--- BRIEF ---
Please render the records from the line containing "Click the black" through the line containing "will click(x=71, y=473)." as a JSON list of strings, with one string per line and blank lines omitted.

--- MATERIAL SUPPLIED ---
----------
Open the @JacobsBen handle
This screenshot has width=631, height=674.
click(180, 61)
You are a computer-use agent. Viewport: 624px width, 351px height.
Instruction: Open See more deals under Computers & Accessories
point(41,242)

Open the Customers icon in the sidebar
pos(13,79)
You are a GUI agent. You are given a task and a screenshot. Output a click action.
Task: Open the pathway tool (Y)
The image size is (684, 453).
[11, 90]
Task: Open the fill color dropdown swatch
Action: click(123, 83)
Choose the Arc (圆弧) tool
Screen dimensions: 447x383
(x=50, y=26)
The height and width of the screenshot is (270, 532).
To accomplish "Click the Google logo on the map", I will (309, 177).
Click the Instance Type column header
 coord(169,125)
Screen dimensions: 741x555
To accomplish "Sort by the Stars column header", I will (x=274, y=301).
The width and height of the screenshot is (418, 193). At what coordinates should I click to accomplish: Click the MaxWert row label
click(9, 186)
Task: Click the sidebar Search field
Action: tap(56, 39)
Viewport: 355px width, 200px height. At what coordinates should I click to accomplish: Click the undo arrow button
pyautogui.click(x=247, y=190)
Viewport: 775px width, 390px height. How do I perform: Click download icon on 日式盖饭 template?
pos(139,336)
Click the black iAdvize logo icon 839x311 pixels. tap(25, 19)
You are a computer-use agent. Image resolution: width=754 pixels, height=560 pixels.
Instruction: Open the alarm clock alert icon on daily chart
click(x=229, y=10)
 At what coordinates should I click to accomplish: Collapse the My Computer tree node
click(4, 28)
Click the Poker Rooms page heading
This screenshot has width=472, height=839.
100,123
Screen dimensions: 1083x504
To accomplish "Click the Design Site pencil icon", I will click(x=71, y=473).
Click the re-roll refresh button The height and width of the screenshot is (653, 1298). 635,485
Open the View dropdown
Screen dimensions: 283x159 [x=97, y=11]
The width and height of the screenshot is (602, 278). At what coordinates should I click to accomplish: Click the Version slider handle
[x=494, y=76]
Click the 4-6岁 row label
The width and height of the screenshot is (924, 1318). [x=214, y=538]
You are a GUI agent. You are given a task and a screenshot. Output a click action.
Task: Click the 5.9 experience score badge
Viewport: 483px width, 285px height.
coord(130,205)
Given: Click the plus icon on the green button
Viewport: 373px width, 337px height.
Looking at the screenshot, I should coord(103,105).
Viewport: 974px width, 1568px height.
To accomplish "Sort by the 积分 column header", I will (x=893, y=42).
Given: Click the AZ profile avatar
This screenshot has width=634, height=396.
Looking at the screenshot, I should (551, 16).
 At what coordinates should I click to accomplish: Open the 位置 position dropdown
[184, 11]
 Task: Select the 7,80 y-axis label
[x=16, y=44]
----------
--- COMPLETED TASK ---
[
  "Click the black iAdvize logo icon 839x311 pixels. tap(25, 19)",
  "You are a computer-use agent. Image resolution: width=754 pixels, height=560 pixels.",
  "Instruction: Open the alarm clock alert icon on daily chart",
  "click(x=229, y=10)",
  " At what coordinates should I click to accomplish: Collapse the My Computer tree node",
  "click(4, 28)",
  "Click the Poker Rooms page heading",
  "This screenshot has width=472, height=839.",
  "100,123",
  "Screen dimensions: 1083x504",
  "To accomplish \"Click the Design Site pencil icon\", I will click(x=71, y=473)."
]